Student Union
- By Hitender Rao
How Indian Doctors Get a Medical License in the US

In India, it is quite an achievement to graduate from medical school, given that many students come from modest socio-economic backgrounds.
It’s an even higher hurdle for foreign medical graduates to turn that degree into a license to practice medicine in the U.S.
“For a [foreign medical graduate] to come to this country, they have to be among the best students in their native country,” said Anupam B. Jena, an Indian American who is an associate professor of health care policy at Harvard Medical School. Jena is also a physician at Massachusetts General Hospital in Boston.
The standards for acceptance into a U.S. residency program are high for international applicants. An international medical graduate (IMG) describes a U.S. citizen or green card holder who obtained their degree outside the U.S., while a foreign medical graduate (FMG) describes a foreigner who completes a degree in their country of origin.
Indian FMGs in the U.S. are composed of India’s topmost students, Jena said.
So how does someone with a Bachelor of Medicine, Bachelor of Surgery (MBBS) and a Doctor of Medicine (M.D.) and a post-graduate degree from an Indian institution practice medicine in the U.S.?
It starts with gaining certification from the U.S. Educational Commission for Foreign Medical Graduates, which measures whether FMGs are prepared for a residency program in the U.S.
Graduates must next complete the U.S. Medical Licensing Examination (USMLE). The exams determine an IMG’s or FMG’s medical knowledge and skills in line with standards and practices in the U.S. The USMLE website describes it as a three-step exam that evaluates an applicant’s basic medical and scientific knowledge, clinical knowledge and clinical skills. It takes years to achieve medical licensure, but must be accomplished within seven years.
Costs to attain medical licensure through the USMLE vary with each stage of the examination, but it totals about $4,000.
“The biggest hurdle is getting admission into a U.S. residency training program,” Jena said.

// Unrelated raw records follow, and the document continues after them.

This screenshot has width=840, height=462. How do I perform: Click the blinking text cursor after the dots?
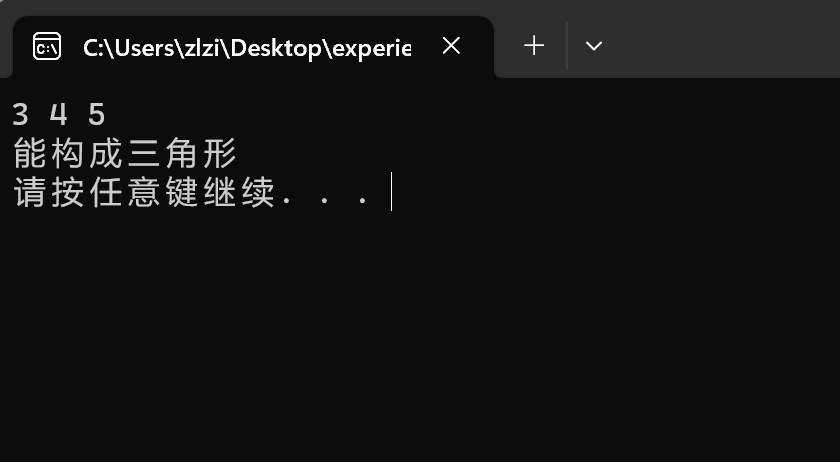(x=392, y=191)
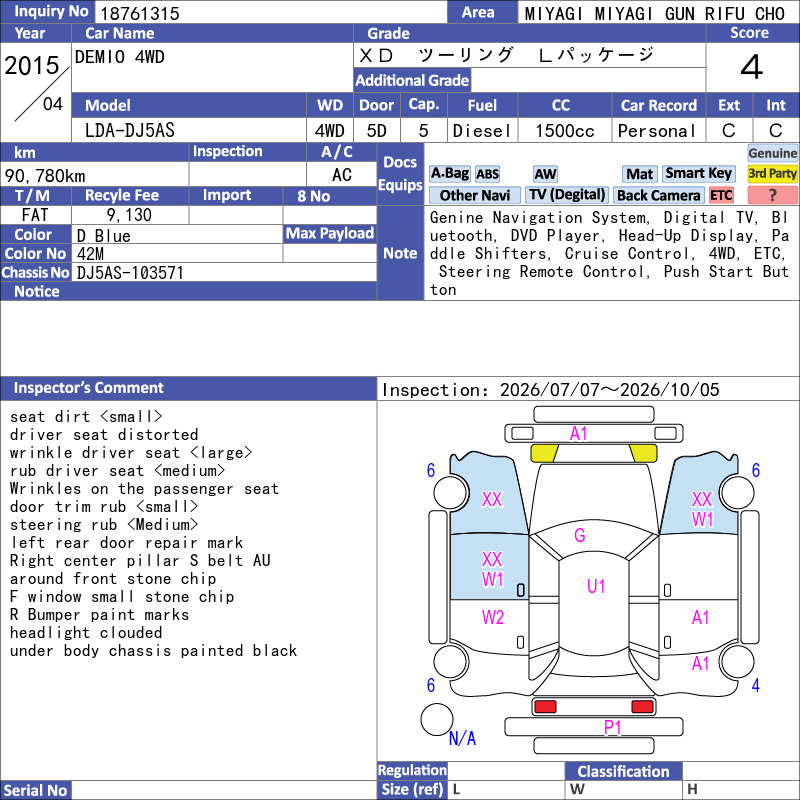Screen dimensions: 800x800
Task: Click the Additional Grade label
Action: pos(412,80)
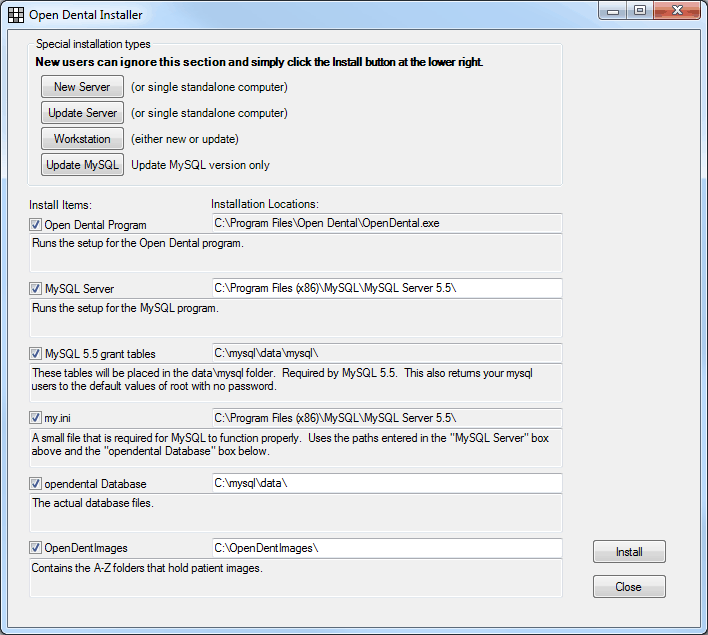Uncheck the my.ini install item
The height and width of the screenshot is (635, 708).
(35, 418)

Many Indian medical students participate in internships, unpaid or paid, in the U.S., where they shadow physicians and learn more about U.S. health care and medicine, he said.
Jena urged Indian doctors to apply to at least 30 health care programs in the U.S., to ensure at least five to 10 interviews for employment.
Applicants travel to each hospital for in-person interviews, said Rachana Gavara, an Indian American obstetrician-gynecologist at New York-Presbyterian (NYP) Hospital who studied medicine in India and immigrated to the U.S. in 2000.
“There are certain specialties which are much easier for foreign medical grads to get into like internal medicine, psychiatry, pediatrics, family medicine,” Gavara said.
“Some specialties, like the neurosurgery, dermatology, radiology orthopedics, burns and plastics are very competitive,” said Gavara, who was a post-doctoral fellow at Cornell University for three years.
Medical licenses are issued on a state-by-state basis by a medical board, so a doctor would apply in the state in which they intend to work. Licenses must be renewed every two years.
With those milestones achieved, and after completing residency training in a U.S. program, medical practitioners can practice independently in the U.S.